Your most notable feat may have been a nearly perfect chapter describing how the Pinkertons illegally brought Haywood, Pettibone and Moyer from Colorado to Idaho to face justice. Because of your research and prose, I was on that train as the Pinkertons kidnapped the alleged co-conspirators.
It is difficult for me to review or recap or even describe an 850 page book (with nearly 90 pages of notes, indices and acknowledgments) in just 850 words. This book was a challenge for me to read. I would make the joke that it nearly killed me, but that’s probably not funny to you. This book did kill you. Which is why I stuck with it, even though at points, I was frustrated with its length and intensity. But I felt like you, author of one of my favorite books of all time, deserved it.
I feel the need to tell my readers about your other book too. It probably deserves its own post, and maybe I’ll do that someday. “Common Ground” was about the Boston busing crisis and it is told through the eyes of three very different families. Not only does it contain impeccable research, it is an emotional tale of a time period that often doesn’t seem too far off from today. I recommend it to anyone who works for a city (you know who you are) or who cares at all about cities, race and class relations, and education (the rest of you).

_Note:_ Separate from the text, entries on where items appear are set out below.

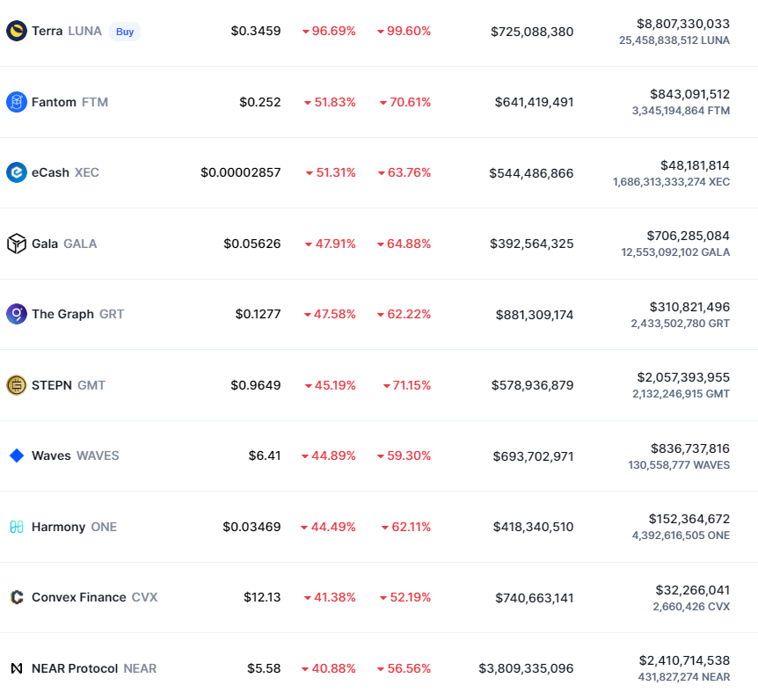The height and width of the screenshot is (700, 758).
Task: Click the Gala cube icon
Action: 17,244
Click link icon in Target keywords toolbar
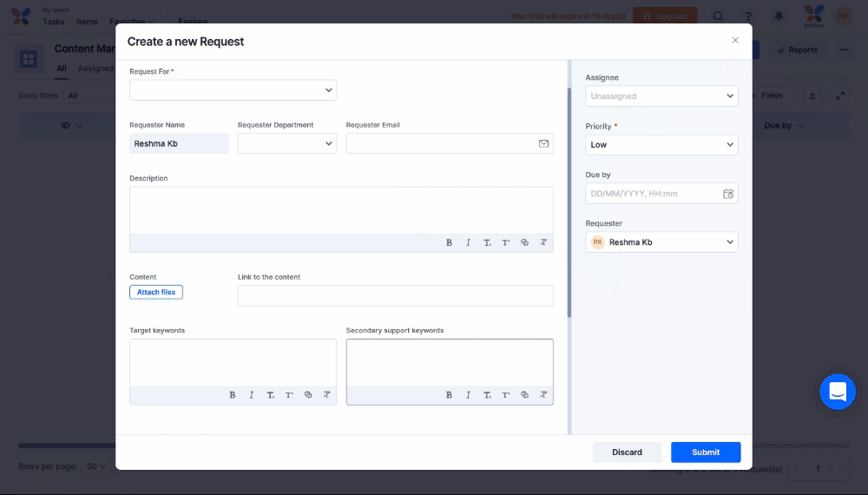The height and width of the screenshot is (495, 868). coord(308,395)
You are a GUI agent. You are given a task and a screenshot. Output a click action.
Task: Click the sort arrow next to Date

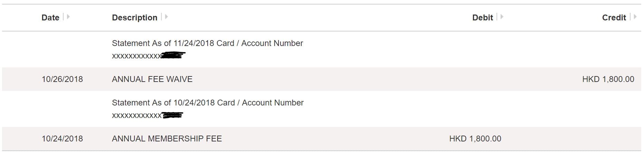point(68,17)
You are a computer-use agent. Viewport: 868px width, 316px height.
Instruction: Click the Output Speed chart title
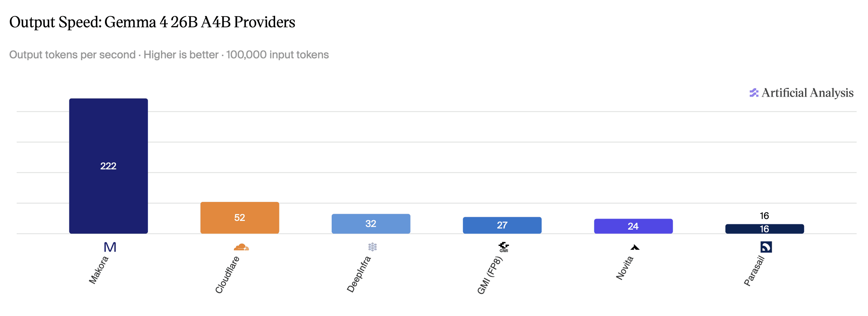[x=152, y=22]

I’m going to recommend “Big Trouble” to only those who are very serious about history. It’s definitely dry at points. There are going to be places where you wonder why you are reading about something seemingly unrelated to the original story. Behind all of that, though, is a story that was crucial to our country’s history. Mr. Lukas, you must have known what an accomplishment this book was, even if you didn’t let yourself believe it at the end. This book was a stunning achievement and I’m glad I gave you two months of my reading time.